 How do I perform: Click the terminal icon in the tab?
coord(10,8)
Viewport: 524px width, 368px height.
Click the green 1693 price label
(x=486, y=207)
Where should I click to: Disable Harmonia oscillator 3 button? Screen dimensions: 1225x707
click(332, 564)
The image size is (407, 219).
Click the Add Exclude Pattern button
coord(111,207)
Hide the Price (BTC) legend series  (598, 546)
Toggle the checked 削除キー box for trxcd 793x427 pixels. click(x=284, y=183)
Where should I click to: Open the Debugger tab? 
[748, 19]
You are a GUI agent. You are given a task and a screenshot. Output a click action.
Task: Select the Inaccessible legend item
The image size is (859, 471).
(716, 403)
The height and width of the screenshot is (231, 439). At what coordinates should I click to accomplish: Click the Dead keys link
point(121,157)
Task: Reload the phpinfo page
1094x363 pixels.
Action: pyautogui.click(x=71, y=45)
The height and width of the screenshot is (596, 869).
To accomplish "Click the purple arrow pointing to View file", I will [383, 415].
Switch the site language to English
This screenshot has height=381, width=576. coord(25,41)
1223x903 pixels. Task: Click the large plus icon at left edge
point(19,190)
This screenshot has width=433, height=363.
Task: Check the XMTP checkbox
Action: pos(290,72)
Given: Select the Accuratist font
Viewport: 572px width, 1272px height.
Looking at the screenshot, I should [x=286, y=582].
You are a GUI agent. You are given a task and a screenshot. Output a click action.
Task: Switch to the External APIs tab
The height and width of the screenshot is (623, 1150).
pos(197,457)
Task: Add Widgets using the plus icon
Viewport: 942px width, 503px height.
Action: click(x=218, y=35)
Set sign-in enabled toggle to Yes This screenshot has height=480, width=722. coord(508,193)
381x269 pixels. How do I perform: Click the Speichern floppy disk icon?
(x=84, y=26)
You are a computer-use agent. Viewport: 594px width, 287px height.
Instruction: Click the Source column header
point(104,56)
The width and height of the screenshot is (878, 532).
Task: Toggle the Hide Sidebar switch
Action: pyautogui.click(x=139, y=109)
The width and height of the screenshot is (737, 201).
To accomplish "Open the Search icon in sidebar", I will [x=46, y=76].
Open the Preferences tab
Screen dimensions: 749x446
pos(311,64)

• What you have to do
The count of lines above that include the string "Select" is the sole expected answer.

• Response
2